Rolling upgrade via GUI:

Prepare the system for upgrade:

Please make sure HA system status is 'highly available'.

DDOS RPM file should be placed on active node and the upgrade should start from this node.

- How to find active node:
Login GUI -> Home -> Dashboard

Dashboard page

Upload RPM file to active node

After upload, the RPM file will be listed.

Please run precheck on active node. The upgrade should be aborted if encounter any error.

Please also shut down filesys cleaning, Data movement and replication before kicking off the upgrade (step #6) so that these jobs won’t lead to longer DDFS shutdown time during upgrade. Shorter DDFS shutdown time will help minimize impacts to clients. These workloads do not impact client backup/restore operations.

Based on needs, these services can be resumed after the upgrade has completed using the corresponding enable commands. Please refer to the administration guide for more details.

There are some other manual checks and commands are described in administration guide that are not strictly necessary for an HA system. Pre-reboot is currently suggested as a test for single node systems. It is not needed for HA systems because #5 “ha failover” below already includes an automatic reboot during the failover process.

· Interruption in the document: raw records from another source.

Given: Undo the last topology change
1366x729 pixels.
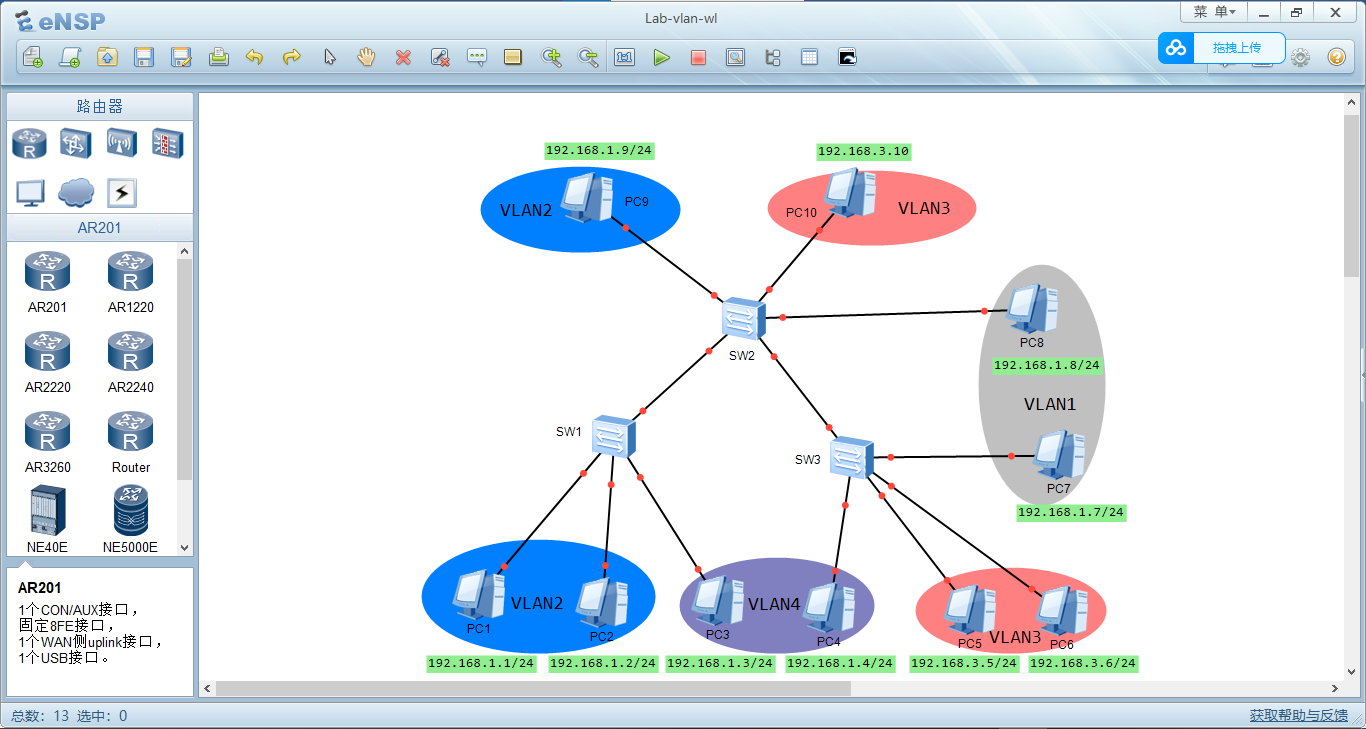Looking at the screenshot, I should tap(255, 57).
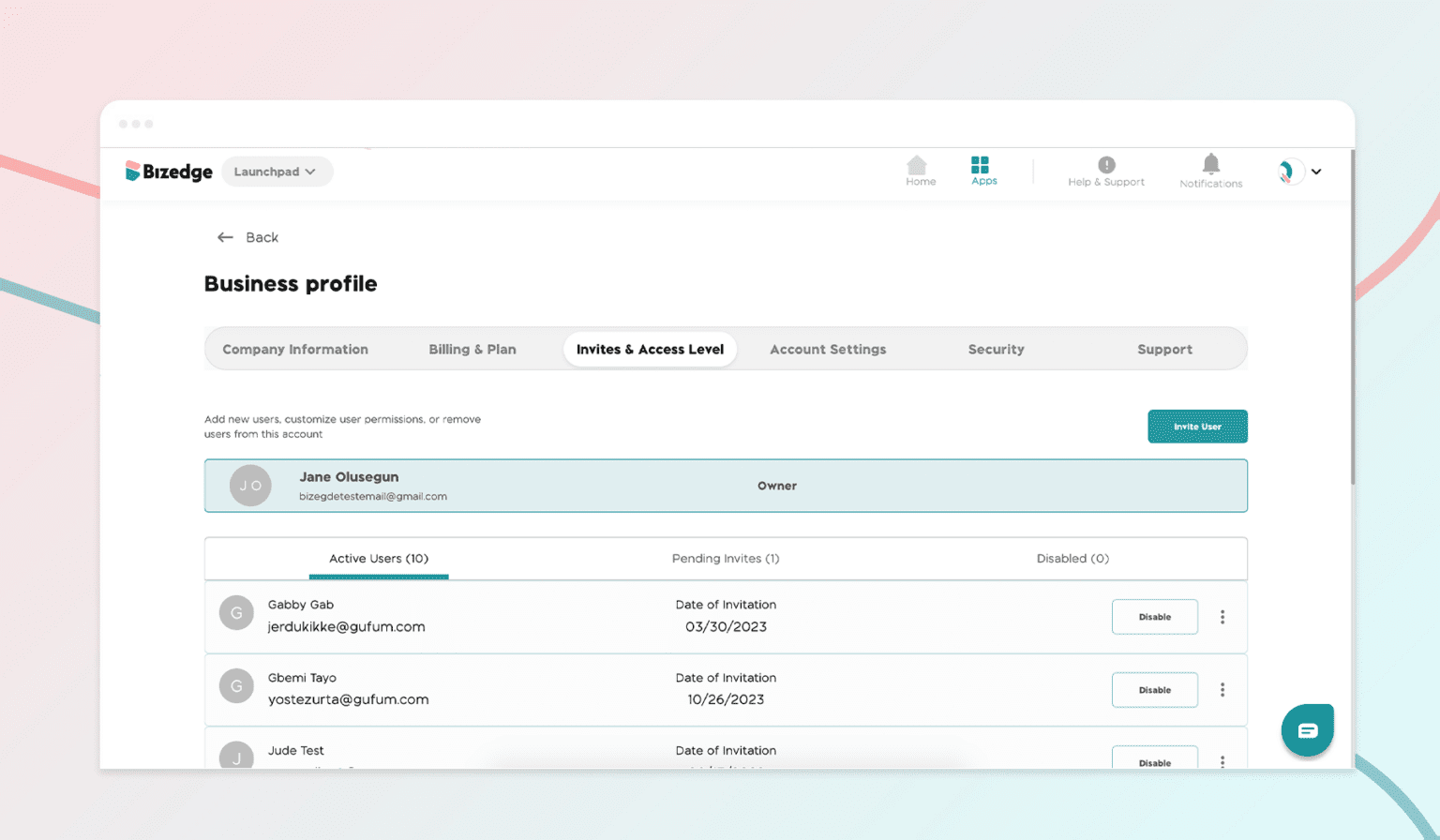Open the Account Settings tab
The image size is (1440, 840).
[828, 349]
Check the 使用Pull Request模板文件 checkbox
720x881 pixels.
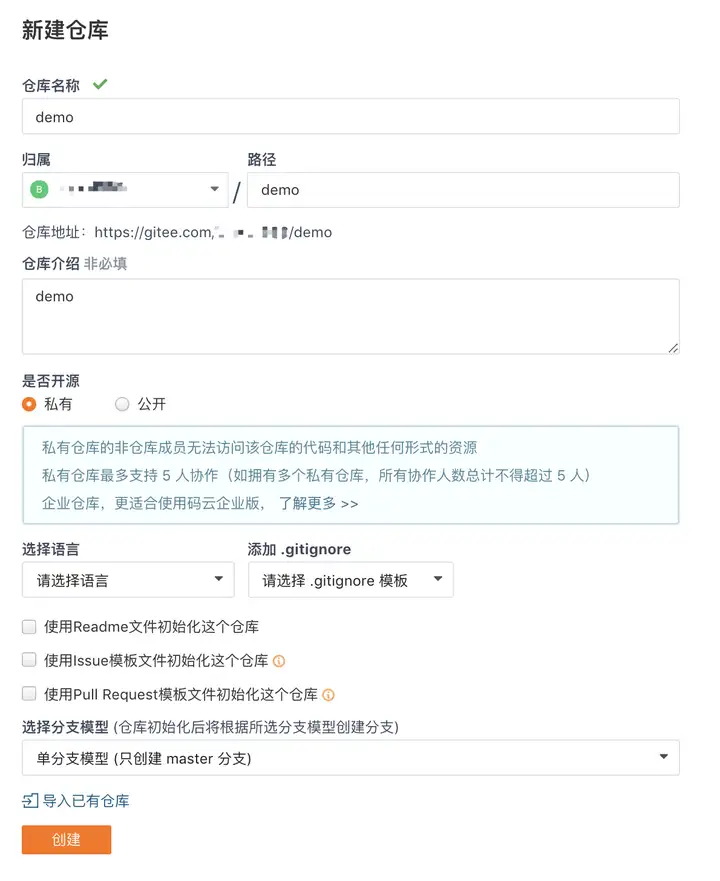pos(29,693)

Optional. Before running rolling upgrade, it is recommended to do HA failover twice manually on active node. The purpose is to test failover functionality. The operation will make active node rebooted, please be aware of it.
First, prepare to failover by shut down cleaning, Data movement and replication. Please refer to administration guide to find out how to do it via GUI. These services do not impact client backup/restore workloads. Then proceed “ha failover”.

(When HA System status becomes ‘highly available’ again, please execute the second ‘ha failover’ and wait for both nodes become online)

After the HA failover, the stopped services can be resumed using the corresponding enable commands. Please refer to administration guide for more details.

The above failover tests are optional and do not have to be conducted right before upgrade. The failover tests could be conducted before upgrade, for example, two weeks, so that a smaller maintenance window can be used for the later upgrade. The DDFS service downtime for each failover is around 10mins (less or more depending on DDOS versions and some other factors). DDOS versions 7.4 and later will have less downtime release by release due to continuous DDOS SW enhancements.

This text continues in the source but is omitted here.